What to work on
Please copy out the full listing below word for word.

Word and item position data:

::::

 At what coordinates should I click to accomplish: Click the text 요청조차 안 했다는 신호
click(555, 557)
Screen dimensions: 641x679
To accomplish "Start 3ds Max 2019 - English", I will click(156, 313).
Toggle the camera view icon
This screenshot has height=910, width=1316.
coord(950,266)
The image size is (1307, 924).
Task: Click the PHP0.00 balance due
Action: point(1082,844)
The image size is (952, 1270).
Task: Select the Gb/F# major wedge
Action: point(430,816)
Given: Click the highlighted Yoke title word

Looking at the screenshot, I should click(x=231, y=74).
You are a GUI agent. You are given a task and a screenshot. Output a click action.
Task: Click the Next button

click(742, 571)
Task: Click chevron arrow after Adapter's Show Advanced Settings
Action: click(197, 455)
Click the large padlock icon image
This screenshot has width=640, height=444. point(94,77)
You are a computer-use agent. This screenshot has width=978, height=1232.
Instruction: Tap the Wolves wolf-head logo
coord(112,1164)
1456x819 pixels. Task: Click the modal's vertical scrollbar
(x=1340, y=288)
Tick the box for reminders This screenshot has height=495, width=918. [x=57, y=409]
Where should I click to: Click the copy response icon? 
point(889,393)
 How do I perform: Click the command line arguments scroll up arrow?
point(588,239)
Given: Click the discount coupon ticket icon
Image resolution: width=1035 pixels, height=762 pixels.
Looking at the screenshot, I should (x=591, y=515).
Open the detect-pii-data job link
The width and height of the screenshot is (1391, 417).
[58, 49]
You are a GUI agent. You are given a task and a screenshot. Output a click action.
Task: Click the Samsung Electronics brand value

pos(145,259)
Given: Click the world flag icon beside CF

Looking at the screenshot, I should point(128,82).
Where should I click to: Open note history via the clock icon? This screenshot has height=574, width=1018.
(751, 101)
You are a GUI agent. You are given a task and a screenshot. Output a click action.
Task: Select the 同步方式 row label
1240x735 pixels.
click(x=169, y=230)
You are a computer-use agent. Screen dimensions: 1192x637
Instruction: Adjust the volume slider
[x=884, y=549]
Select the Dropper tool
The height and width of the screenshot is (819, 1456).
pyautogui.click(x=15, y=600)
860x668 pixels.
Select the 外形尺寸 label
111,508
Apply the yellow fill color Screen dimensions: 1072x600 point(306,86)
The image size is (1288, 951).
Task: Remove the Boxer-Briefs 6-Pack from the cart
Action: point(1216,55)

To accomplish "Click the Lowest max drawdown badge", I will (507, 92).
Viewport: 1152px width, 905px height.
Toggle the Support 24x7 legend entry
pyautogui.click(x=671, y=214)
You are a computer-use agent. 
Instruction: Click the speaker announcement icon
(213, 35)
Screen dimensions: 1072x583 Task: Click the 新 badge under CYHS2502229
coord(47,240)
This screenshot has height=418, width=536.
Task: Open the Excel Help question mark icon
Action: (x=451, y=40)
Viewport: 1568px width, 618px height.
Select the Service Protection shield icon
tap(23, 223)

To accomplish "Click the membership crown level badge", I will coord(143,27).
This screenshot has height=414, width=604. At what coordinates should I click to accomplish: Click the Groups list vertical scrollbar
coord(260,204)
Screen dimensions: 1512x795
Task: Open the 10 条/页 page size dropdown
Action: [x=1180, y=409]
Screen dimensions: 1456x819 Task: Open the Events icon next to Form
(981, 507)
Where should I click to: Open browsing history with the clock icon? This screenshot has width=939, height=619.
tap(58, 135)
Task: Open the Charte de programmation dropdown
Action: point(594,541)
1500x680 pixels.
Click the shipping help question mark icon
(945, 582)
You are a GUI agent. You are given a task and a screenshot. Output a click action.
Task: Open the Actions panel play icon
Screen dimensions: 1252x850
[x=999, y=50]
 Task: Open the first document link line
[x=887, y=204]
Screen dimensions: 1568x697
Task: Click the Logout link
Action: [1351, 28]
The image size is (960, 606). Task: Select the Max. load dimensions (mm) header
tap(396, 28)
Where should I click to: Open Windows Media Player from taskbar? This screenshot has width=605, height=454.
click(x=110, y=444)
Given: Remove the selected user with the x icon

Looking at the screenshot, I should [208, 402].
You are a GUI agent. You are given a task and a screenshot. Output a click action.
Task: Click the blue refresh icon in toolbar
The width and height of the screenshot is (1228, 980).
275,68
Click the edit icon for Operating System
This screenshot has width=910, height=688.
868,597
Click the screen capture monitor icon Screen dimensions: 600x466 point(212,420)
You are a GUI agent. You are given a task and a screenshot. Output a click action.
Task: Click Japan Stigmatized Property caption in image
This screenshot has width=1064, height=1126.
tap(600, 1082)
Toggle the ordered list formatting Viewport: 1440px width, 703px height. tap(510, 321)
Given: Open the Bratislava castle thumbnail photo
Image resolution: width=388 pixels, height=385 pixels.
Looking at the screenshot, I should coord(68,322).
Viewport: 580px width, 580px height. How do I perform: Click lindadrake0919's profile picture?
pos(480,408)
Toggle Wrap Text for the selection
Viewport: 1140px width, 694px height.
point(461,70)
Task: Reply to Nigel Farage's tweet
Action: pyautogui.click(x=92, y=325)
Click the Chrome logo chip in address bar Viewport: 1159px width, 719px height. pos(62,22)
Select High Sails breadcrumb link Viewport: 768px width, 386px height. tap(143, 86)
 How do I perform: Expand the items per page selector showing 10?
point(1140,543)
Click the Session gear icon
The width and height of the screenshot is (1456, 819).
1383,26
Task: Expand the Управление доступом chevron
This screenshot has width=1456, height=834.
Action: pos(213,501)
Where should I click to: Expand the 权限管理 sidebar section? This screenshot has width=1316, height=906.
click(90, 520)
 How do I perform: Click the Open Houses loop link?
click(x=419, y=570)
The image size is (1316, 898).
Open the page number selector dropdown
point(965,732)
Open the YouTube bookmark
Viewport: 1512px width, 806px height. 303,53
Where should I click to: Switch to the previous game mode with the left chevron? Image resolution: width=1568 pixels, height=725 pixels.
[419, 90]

::::

Answer for this exercise
 At what coordinates should I click to accomplish: Click the text 요청조차 안 했다는 신호
click(555, 557)
Screen dimensions: 641x679
To accomplish "Start 3ds Max 2019 - English", I will click(156, 313).
Toggle the camera view icon
This screenshot has height=910, width=1316.
coord(950,266)
The image size is (1307, 924).
Task: Click the PHP0.00 balance due
Action: point(1082,844)
The image size is (952, 1270).
Task: Select the Gb/F# major wedge
Action: point(430,816)
Given: Click the highlighted Yoke title word

Looking at the screenshot, I should click(x=231, y=74).
You are a GUI agent. You are given a task and a screenshot. Output a click action.
Task: Click the Next button

click(742, 571)
Task: Click chevron arrow after Adapter's Show Advanced Settings
Action: click(197, 455)
Click the large padlock icon image
This screenshot has width=640, height=444. point(94,77)
You are a computer-use agent. This screenshot has width=978, height=1232.
Instruction: Tap the Wolves wolf-head logo
coord(112,1164)
1456x819 pixels. Task: Click the modal's vertical scrollbar
(x=1340, y=288)
Tick the box for reminders This screenshot has height=495, width=918. [x=57, y=409]
Where should I click to: Click the copy response icon? 
point(889,393)
 How do I perform: Click the command line arguments scroll up arrow?
point(588,239)
Given: Click the discount coupon ticket icon
Image resolution: width=1035 pixels, height=762 pixels.
Looking at the screenshot, I should (x=591, y=515).
Open the detect-pii-data job link
The width and height of the screenshot is (1391, 417).
[58, 49]
You are a GUI agent. You are given a task and a screenshot. Output a click action.
Task: Click the Samsung Electronics brand value

pos(145,259)
Given: Click the world flag icon beside CF

Looking at the screenshot, I should point(128,82).
Where should I click to: Open note history via the clock icon? This screenshot has height=574, width=1018.
(751, 101)
You are a GUI agent. You are given a task and a screenshot. Output a click action.
Task: Select the 同步方式 row label
1240x735 pixels.
click(x=169, y=230)
You are a computer-use agent. Screen dimensions: 1192x637
Instruction: Adjust the volume slider
[x=884, y=549]
Select the Dropper tool
The height and width of the screenshot is (819, 1456).
pyautogui.click(x=15, y=600)
860x668 pixels.
Select the 外形尺寸 label
111,508
Apply the yellow fill color Screen dimensions: 1072x600 point(306,86)
The image size is (1288, 951).
Task: Remove the Boxer-Briefs 6-Pack from the cart
Action: point(1216,55)

To accomplish "Click the Lowest max drawdown badge", I will (507, 92).
Viewport: 1152px width, 905px height.
Toggle the Support 24x7 legend entry
pyautogui.click(x=671, y=214)
You are a computer-use agent. 
Instruction: Click the speaker announcement icon
(213, 35)
Screen dimensions: 1072x583 Task: Click the 新 badge under CYHS2502229
coord(47,240)
This screenshot has height=418, width=536.
Task: Open the Excel Help question mark icon
Action: (x=451, y=40)
Viewport: 1568px width, 618px height.
Select the Service Protection shield icon
tap(23, 223)

To accomplish "Click the membership crown level badge", I will coord(143,27).
This screenshot has height=414, width=604. At what coordinates should I click to accomplish: Click the Groups list vertical scrollbar
coord(260,204)
Screen dimensions: 1512x795
Task: Open the 10 条/页 page size dropdown
Action: [x=1180, y=409]
Screen dimensions: 1456x819 Task: Open the Events icon next to Form
(981, 507)
Where should I click to: Open browsing history with the clock icon? This screenshot has width=939, height=619.
tap(58, 135)
Task: Open the Charte de programmation dropdown
Action: point(594,541)
1500x680 pixels.
Click the shipping help question mark icon
(945, 582)
You are a GUI agent. You are given a task and a screenshot. Output a click action.
Task: Open the Actions panel play icon
Screen dimensions: 1252x850
[x=999, y=50]
 Task: Open the first document link line
[x=887, y=204]
Screen dimensions: 1568x697
Task: Click the Logout link
Action: [1351, 28]
The image size is (960, 606). Task: Select the Max. load dimensions (mm) header
tap(396, 28)
Where should I click to: Open Windows Media Player from taskbar? This screenshot has width=605, height=454.
click(x=110, y=444)
Given: Remove the selected user with the x icon

Looking at the screenshot, I should [208, 402].
You are a GUI agent. You are given a task and a screenshot. Output a click action.
Task: Click the blue refresh icon in toolbar
The width and height of the screenshot is (1228, 980).
275,68
Click the edit icon for Operating System
This screenshot has width=910, height=688.
868,597
Click the screen capture monitor icon Screen dimensions: 600x466 point(212,420)
You are a GUI agent. You are given a task and a screenshot. Output a click action.
Task: Click Japan Stigmatized Property caption in image
This screenshot has width=1064, height=1126.
tap(600, 1082)
Toggle the ordered list formatting Viewport: 1440px width, 703px height. tap(510, 321)
Given: Open the Bratislava castle thumbnail photo
Image resolution: width=388 pixels, height=385 pixels.
Looking at the screenshot, I should coord(68,322).
Viewport: 580px width, 580px height. How do I perform: Click lindadrake0919's profile picture?
pos(480,408)
Toggle Wrap Text for the selection
Viewport: 1140px width, 694px height.
point(461,70)
Task: Reply to Nigel Farage's tweet
Action: pyautogui.click(x=92, y=325)
Click the Chrome logo chip in address bar Viewport: 1159px width, 719px height. pos(62,22)
Select High Sails breadcrumb link Viewport: 768px width, 386px height. tap(143, 86)
 How do I perform: Expand the items per page selector showing 10?
point(1140,543)
Click the Session gear icon
The width and height of the screenshot is (1456, 819).
1383,26
Task: Expand the Управление доступом chevron
This screenshot has width=1456, height=834.
Action: pos(213,501)
Where should I click to: Expand the 权限管理 sidebar section? This screenshot has width=1316, height=906.
click(90, 520)
 How do I perform: Click the Open Houses loop link?
click(x=419, y=570)
The image size is (1316, 898).
Open the page number selector dropdown
point(965,732)
Open the YouTube bookmark
Viewport: 1512px width, 806px height. 303,53
Where should I click to: Switch to the previous game mode with the left chevron? Image resolution: width=1568 pixels, height=725 pixels.
[419, 90]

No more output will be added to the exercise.